--- Records provided ---
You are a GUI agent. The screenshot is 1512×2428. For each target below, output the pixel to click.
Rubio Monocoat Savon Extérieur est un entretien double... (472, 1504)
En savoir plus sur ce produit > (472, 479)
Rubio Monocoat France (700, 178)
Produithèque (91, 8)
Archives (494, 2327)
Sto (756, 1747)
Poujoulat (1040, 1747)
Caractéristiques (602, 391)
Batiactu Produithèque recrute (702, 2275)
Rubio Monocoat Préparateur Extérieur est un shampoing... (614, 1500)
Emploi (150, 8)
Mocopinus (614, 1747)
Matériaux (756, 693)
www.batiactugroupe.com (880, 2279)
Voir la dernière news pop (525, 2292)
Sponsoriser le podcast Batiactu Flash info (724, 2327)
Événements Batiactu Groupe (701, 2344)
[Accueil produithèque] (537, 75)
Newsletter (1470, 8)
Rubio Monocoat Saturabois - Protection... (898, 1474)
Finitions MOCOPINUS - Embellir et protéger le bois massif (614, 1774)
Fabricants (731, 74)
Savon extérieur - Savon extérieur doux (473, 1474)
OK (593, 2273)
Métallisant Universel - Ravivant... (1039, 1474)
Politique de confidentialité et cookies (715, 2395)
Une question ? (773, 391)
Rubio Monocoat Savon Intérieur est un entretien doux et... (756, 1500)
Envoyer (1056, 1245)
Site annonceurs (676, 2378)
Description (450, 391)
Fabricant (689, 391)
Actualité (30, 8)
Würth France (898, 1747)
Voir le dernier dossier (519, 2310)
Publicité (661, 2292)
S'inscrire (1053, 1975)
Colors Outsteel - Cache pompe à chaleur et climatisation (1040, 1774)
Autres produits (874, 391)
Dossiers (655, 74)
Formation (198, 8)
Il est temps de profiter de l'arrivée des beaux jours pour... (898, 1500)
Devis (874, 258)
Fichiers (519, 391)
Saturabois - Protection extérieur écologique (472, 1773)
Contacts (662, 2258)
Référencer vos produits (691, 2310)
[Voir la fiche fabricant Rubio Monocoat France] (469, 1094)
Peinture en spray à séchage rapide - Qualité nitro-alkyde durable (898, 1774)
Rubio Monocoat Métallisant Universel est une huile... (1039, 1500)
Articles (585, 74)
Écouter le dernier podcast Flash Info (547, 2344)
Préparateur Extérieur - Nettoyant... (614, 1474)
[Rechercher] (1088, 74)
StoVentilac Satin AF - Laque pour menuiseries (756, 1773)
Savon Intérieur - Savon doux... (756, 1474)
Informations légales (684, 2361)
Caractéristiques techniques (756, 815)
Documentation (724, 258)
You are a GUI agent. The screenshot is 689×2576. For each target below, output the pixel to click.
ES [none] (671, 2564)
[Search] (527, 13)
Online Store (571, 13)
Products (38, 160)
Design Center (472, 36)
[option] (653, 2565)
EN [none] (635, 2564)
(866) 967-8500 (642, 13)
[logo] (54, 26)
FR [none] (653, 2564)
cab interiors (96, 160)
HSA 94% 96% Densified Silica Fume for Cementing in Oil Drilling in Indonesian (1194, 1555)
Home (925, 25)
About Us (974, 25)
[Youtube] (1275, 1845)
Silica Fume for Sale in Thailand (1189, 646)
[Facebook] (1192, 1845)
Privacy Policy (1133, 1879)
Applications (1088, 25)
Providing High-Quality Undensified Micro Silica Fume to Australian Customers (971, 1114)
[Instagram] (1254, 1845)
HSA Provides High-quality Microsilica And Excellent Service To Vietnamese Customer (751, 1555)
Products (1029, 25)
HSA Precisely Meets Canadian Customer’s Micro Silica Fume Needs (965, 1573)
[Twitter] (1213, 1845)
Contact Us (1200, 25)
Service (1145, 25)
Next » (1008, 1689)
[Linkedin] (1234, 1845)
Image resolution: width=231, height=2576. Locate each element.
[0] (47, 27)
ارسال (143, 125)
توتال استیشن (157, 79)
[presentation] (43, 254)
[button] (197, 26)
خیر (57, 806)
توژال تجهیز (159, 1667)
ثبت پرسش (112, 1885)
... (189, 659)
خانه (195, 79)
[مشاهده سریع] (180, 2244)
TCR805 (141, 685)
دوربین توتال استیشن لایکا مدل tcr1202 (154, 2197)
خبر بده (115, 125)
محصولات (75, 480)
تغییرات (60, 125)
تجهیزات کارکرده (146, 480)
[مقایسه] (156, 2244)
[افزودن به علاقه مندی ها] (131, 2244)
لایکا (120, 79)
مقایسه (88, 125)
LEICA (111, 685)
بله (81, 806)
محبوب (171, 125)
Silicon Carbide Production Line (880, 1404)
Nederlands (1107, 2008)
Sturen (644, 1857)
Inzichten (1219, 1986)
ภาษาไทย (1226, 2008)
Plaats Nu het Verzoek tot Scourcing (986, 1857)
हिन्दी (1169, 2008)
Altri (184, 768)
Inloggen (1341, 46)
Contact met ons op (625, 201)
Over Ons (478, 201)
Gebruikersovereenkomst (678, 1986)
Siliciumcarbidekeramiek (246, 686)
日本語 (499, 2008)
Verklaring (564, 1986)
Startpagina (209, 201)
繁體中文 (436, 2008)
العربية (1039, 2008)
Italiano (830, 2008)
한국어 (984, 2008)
---
Please return the lines above that run from the line containing "En savoir plus sur ce produit > (472, 479)" to the line containing "Documentation (724, 258)", inclusive, exactly and with no other lines.

**Answer box**
En savoir plus sur ce produit > (472, 479)
Rubio Monocoat France (700, 178)
Produithèque (91, 8)
Archives (494, 2327)
Sto (756, 1747)
Poujoulat (1040, 1747)
Caractéristiques (602, 391)
Batiactu Produithèque recrute (702, 2275)
Rubio Monocoat Préparateur Extérieur est un shampoing... (614, 1500)
Emploi (150, 8)
Mocopinus (614, 1747)
Matériaux (756, 693)
www.batiactugroupe.com (880, 2279)
Voir la dernière news pop (525, 2292)
Sponsoriser le podcast Batiactu Flash info (724, 2327)
Événements Batiactu Groupe (701, 2344)
[Accueil produithèque] (537, 75)
Newsletter (1470, 8)
Rubio Monocoat Saturabois - Protection... (898, 1474)
Finitions MOCOPINUS - Embellir et protéger le bois massif (614, 1774)
Fabricants (731, 74)
Savon extérieur - Savon extérieur doux (473, 1474)
OK (593, 2273)
Métallisant Universel - Ravivant... (1039, 1474)
Politique de confidentialité et cookies (715, 2395)
Une question ? (773, 391)
Rubio Monocoat Savon Intérieur est un entretien doux et... (756, 1500)
Envoyer (1056, 1245)
Site annonceurs (676, 2378)
Description (450, 391)
Fabricant (689, 391)
Actualité (30, 8)
Würth France (898, 1747)
Voir le dernier dossier (519, 2310)
Publicité (661, 2292)
S'inscrire (1053, 1975)
Colors Outsteel - Cache pompe à chaleur et climatisation (1040, 1774)
Autres produits (874, 391)
Dossiers (655, 74)
Formation (198, 8)
Il est temps de profiter de l'arrivée des beaux jours pour... (898, 1500)
Devis (874, 258)
Fichiers (519, 391)
Saturabois - Protection extérieur écologique (472, 1773)
Contacts (662, 2258)
Référencer vos produits (691, 2310)
[Voir la fiche fabricant Rubio Monocoat France] (469, 1094)
Peinture en spray à séchage rapide - Qualité nitro-alkyde durable (898, 1774)
Rubio Monocoat Métallisant Universel est une huile... (1039, 1500)
Articles (585, 74)
Écouter le dernier podcast Flash Info (547, 2344)
Préparateur Extérieur - Nettoyant... (614, 1474)
[Rechercher] (1088, 74)
StoVentilac Satin AF - Laque pour menuiseries (756, 1773)
Savon Intérieur - Savon doux... (756, 1474)
Informations légales (684, 2361)
Caractéristiques techniques (756, 815)
Documentation (724, 258)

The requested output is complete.